■ **DATA PROVIDED**
^^^^^^^^^^^^^^^^
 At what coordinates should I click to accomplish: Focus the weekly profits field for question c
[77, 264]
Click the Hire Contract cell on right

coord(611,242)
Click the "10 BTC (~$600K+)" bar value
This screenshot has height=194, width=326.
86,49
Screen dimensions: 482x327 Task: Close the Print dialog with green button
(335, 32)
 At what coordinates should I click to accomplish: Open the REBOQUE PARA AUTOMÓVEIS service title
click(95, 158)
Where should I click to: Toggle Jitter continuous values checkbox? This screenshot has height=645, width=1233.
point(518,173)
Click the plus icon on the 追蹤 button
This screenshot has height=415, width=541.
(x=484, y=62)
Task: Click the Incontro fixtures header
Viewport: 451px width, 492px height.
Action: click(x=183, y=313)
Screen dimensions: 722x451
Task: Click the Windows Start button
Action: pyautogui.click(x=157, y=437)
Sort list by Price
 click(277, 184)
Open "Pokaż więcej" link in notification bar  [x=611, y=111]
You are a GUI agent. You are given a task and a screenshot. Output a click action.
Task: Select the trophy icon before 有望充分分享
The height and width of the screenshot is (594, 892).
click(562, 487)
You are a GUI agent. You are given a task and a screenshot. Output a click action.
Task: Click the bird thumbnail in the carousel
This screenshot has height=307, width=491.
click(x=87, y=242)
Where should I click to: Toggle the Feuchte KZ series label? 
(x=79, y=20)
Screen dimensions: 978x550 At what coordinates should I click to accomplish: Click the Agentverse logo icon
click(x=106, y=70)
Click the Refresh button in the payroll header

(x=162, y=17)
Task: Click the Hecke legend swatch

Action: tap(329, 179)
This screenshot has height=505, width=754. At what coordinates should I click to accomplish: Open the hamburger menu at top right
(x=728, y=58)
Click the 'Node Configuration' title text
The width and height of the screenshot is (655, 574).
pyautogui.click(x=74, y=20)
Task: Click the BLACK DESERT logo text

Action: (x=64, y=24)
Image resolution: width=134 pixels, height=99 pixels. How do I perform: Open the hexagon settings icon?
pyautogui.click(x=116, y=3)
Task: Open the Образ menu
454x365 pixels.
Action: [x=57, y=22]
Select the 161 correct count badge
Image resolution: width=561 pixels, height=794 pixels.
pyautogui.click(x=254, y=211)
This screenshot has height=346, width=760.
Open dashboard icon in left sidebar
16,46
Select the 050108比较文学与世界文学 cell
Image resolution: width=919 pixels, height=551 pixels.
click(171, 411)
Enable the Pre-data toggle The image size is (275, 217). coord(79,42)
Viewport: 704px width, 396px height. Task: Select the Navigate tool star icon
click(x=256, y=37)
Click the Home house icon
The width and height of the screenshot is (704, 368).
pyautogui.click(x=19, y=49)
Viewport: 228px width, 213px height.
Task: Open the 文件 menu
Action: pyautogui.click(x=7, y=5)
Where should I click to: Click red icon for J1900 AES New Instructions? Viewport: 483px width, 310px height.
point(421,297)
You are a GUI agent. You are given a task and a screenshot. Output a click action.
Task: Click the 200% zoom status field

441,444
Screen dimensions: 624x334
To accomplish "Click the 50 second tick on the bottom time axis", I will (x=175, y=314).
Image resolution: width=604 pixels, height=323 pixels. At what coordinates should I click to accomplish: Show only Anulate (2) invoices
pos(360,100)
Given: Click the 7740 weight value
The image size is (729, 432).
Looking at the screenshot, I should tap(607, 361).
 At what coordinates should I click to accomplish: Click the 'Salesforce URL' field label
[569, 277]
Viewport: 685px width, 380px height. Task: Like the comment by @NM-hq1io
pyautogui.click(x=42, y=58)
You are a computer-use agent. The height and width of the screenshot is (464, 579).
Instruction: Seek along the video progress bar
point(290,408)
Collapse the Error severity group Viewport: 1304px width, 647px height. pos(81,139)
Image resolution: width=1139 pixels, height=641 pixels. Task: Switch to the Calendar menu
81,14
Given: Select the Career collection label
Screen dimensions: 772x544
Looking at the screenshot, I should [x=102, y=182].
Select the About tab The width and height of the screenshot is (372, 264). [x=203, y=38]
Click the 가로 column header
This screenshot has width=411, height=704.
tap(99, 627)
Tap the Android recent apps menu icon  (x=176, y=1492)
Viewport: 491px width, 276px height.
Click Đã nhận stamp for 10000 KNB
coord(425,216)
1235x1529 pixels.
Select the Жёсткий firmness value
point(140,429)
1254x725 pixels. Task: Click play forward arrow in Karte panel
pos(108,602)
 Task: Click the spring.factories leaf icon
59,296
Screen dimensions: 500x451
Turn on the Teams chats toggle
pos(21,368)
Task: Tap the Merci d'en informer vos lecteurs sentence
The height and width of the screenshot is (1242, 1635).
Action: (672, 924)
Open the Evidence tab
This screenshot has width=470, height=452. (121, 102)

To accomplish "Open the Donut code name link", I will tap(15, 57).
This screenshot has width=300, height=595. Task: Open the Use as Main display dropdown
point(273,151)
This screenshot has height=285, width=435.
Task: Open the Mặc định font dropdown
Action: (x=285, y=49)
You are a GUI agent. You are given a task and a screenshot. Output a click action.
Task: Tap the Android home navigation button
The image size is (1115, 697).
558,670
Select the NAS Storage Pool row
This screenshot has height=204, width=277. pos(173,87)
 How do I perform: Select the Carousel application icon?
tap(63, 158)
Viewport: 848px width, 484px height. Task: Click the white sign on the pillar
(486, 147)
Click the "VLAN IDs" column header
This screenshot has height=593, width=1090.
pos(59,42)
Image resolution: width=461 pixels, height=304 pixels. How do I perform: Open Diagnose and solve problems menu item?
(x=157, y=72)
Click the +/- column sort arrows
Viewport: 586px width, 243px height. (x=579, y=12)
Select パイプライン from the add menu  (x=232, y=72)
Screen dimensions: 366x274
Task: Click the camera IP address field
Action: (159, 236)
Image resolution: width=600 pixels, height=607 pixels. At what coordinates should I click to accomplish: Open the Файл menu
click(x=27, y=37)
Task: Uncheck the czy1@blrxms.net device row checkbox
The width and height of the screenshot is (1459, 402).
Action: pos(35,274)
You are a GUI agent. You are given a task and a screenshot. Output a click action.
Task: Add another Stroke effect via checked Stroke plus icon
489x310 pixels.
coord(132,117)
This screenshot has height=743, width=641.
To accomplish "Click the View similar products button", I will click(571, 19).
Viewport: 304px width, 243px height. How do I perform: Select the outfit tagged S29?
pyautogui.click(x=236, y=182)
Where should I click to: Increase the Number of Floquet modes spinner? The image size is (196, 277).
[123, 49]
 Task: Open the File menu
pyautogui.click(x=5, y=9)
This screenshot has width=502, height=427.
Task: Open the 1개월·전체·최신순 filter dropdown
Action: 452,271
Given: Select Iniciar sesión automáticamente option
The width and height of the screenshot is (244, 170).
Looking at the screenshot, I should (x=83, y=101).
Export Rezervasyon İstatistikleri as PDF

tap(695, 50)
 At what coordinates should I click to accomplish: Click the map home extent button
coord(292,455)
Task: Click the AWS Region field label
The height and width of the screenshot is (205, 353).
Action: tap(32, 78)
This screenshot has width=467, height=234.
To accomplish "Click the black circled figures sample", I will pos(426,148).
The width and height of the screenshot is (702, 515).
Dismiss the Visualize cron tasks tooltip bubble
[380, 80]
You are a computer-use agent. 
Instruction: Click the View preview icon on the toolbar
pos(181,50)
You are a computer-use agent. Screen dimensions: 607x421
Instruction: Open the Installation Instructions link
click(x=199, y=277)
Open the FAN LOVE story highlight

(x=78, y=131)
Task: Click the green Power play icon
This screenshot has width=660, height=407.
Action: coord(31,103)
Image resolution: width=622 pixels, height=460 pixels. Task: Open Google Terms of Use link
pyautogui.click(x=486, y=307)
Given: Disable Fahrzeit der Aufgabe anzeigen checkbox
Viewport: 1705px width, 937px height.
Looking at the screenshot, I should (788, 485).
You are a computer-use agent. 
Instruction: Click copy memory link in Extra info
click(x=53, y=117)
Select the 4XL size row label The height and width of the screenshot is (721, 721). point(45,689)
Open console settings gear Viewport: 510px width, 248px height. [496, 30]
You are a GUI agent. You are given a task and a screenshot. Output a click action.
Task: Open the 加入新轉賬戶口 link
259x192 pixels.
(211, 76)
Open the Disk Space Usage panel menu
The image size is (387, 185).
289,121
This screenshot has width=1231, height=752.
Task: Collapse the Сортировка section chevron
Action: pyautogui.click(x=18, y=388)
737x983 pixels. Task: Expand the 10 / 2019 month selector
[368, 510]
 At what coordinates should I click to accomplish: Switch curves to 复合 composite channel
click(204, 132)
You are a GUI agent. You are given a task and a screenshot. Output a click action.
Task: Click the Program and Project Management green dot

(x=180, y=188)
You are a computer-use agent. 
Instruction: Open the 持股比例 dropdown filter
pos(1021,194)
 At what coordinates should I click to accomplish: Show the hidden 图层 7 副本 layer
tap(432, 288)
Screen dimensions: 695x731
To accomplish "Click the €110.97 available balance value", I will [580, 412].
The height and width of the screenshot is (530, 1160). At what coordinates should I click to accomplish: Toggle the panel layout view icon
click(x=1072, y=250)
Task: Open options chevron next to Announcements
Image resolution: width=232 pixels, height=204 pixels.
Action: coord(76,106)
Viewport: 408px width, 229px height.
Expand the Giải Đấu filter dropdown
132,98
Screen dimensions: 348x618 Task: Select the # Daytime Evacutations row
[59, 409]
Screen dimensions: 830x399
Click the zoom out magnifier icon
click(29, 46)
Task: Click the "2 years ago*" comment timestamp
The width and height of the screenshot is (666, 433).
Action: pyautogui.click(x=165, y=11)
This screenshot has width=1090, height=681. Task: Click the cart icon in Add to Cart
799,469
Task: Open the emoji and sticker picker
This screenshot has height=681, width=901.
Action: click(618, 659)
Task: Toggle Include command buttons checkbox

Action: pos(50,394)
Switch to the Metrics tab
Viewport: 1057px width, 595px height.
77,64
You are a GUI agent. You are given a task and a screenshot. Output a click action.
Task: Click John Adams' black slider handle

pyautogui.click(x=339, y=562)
^^^^^^^^^^^^^^^^
■ **PROBLEM TO WORK ON**
Beginning with the line that contains "Viewport: 1057px width, 595px height." and ending with the last line of the data above, return those lines exactly and nothing else.

■ **PROBLEM SOLUTION**
Viewport: 1057px width, 595px height.
77,64
You are a GUI agent. You are given a task and a screenshot. Output a click action.
Task: Click John Adams' black slider handle

pyautogui.click(x=339, y=562)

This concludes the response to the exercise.